Copy the material starting with the line containing "The image size is (602, 343)." and going on through the line containing "pyautogui.click(x=668, y=345)", both ends and the requests included, and multiply every coordinate in the answers by 1.5, rounding to whole numbers with halves going up. Leave the requests unchanged and omit the pictures.

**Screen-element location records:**
· · · ·
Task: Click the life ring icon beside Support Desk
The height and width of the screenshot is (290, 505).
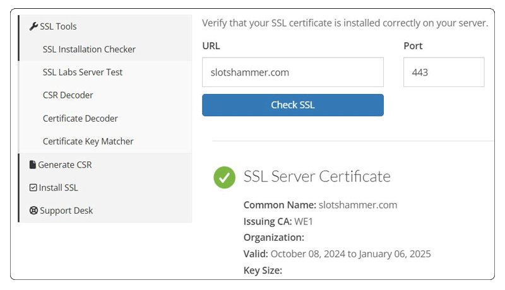Action: (33, 211)
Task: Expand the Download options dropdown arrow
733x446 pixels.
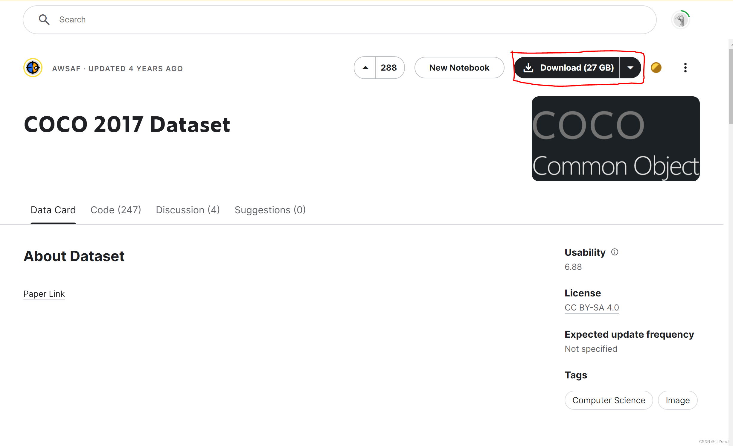Action: click(630, 68)
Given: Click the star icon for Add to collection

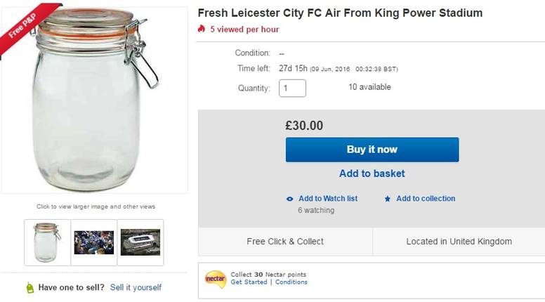Looking at the screenshot, I should [x=388, y=199].
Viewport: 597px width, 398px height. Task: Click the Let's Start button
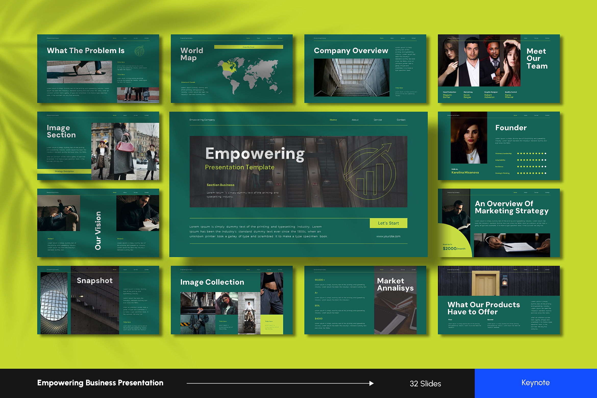click(x=388, y=223)
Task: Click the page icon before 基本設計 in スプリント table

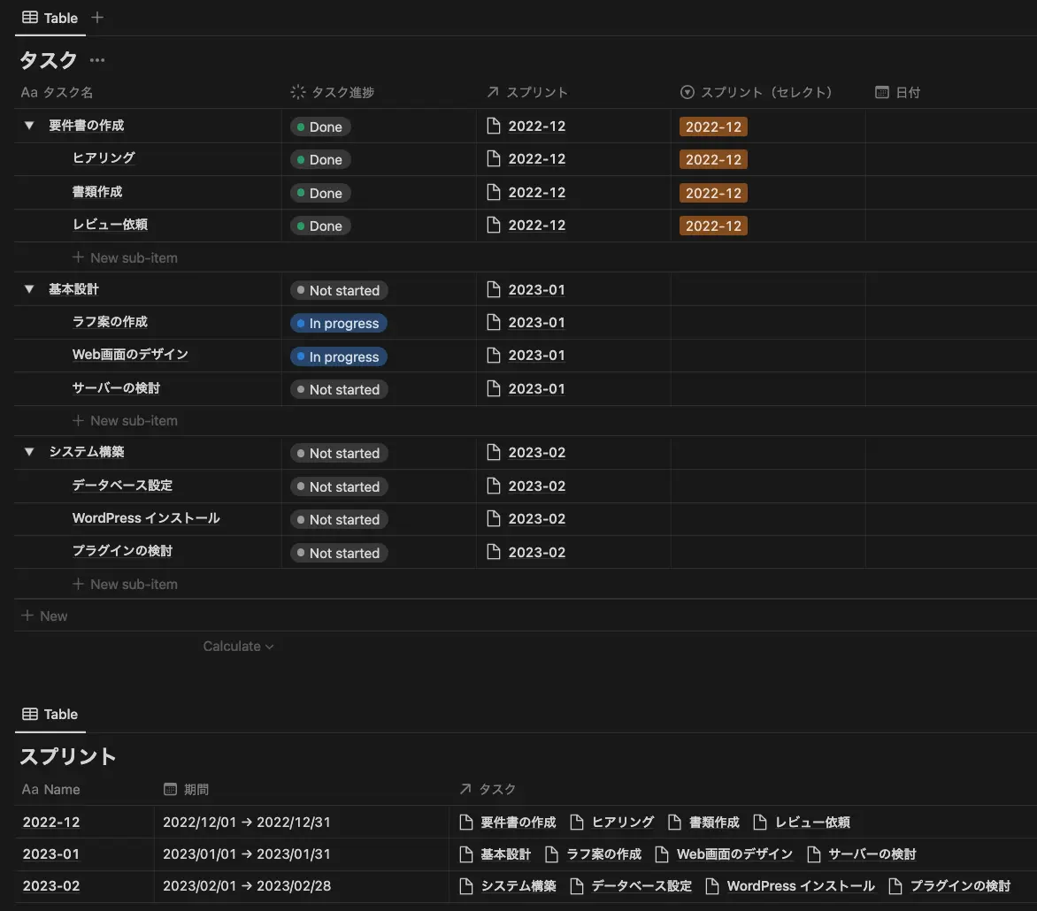Action: pos(466,854)
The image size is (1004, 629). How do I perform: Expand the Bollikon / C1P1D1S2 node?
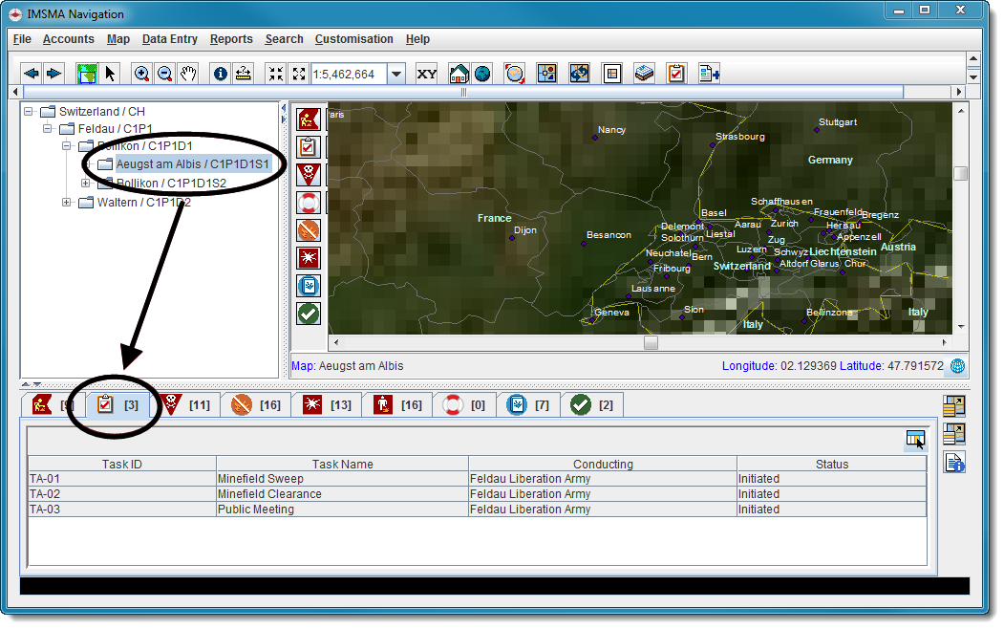[x=86, y=183]
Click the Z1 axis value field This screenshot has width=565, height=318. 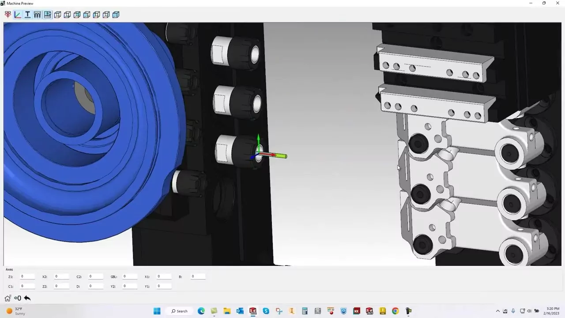pos(27,276)
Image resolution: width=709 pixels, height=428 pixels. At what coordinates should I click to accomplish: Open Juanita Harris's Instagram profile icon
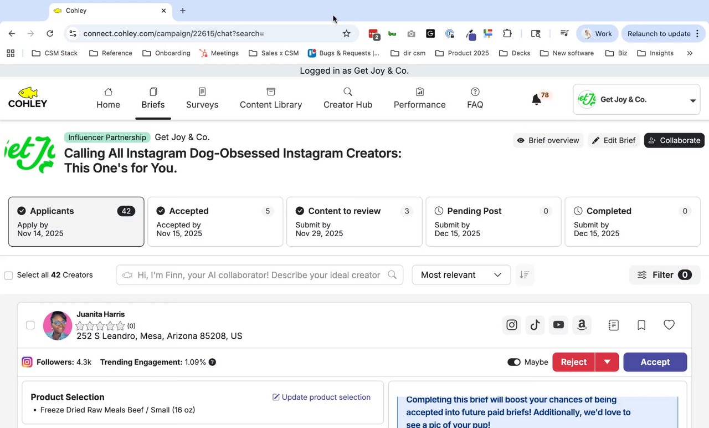[512, 325]
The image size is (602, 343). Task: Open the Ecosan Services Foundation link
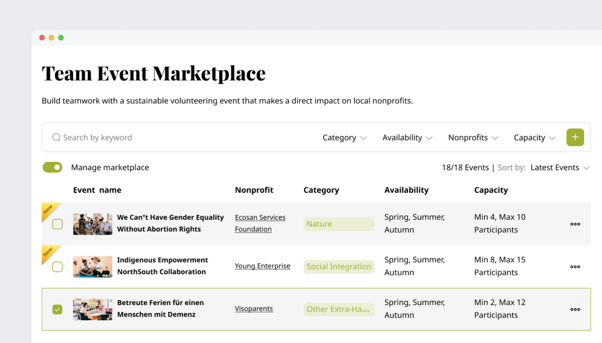click(x=260, y=223)
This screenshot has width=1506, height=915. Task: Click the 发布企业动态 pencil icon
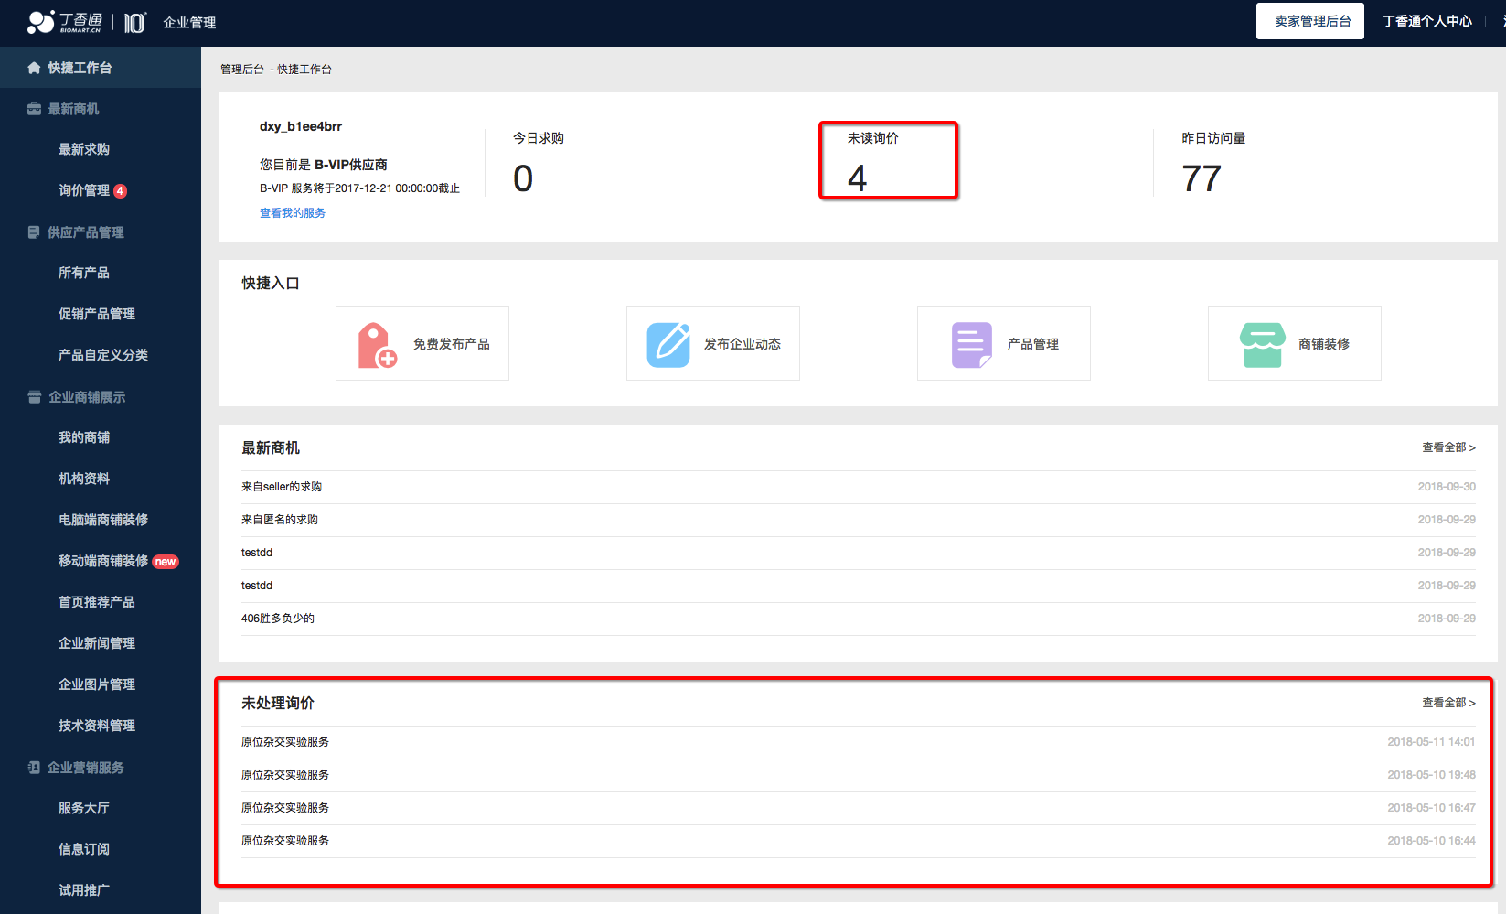pyautogui.click(x=668, y=345)
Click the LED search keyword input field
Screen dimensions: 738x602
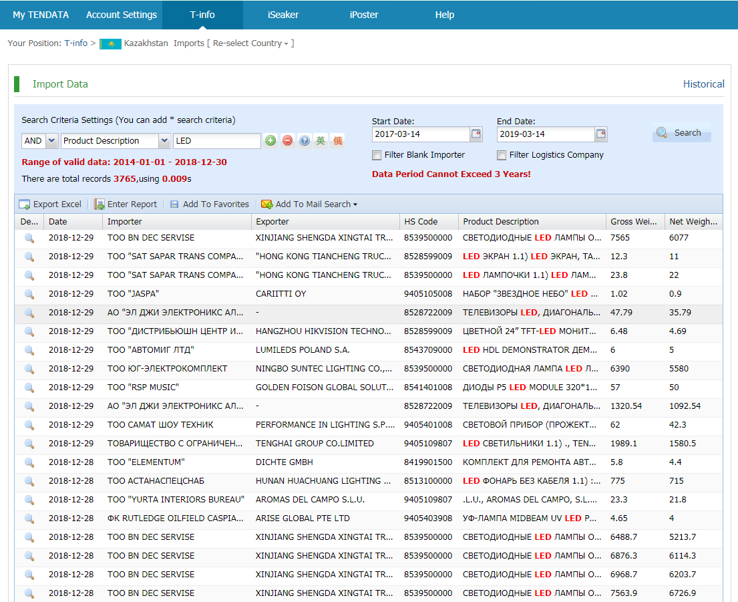click(x=216, y=141)
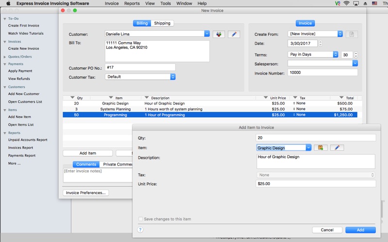Screen dimensions: 388x242
Task: Click the Date field stepper arrows
Action: tap(321, 44)
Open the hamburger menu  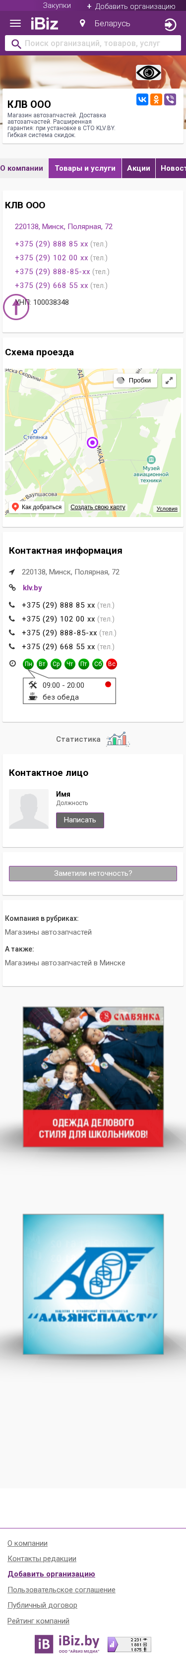16,23

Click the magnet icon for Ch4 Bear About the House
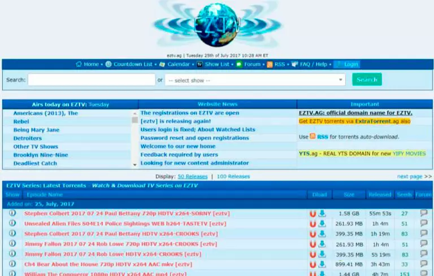point(313,264)
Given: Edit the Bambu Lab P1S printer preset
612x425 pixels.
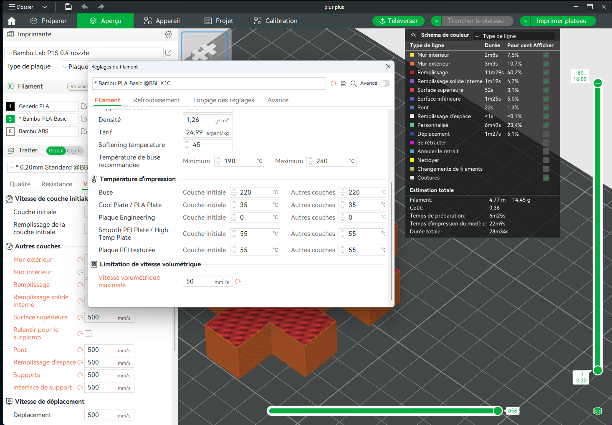Looking at the screenshot, I should [168, 53].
· · · ·
**TASK OUTPUT:**
The image size is (602, 343). Task: Open the Ecosan Services Foundation link
click(x=390, y=335)
This screenshot has width=1506, height=915. Task: Click the 发布企业动态 pencil icon
pyautogui.click(x=1002, y=518)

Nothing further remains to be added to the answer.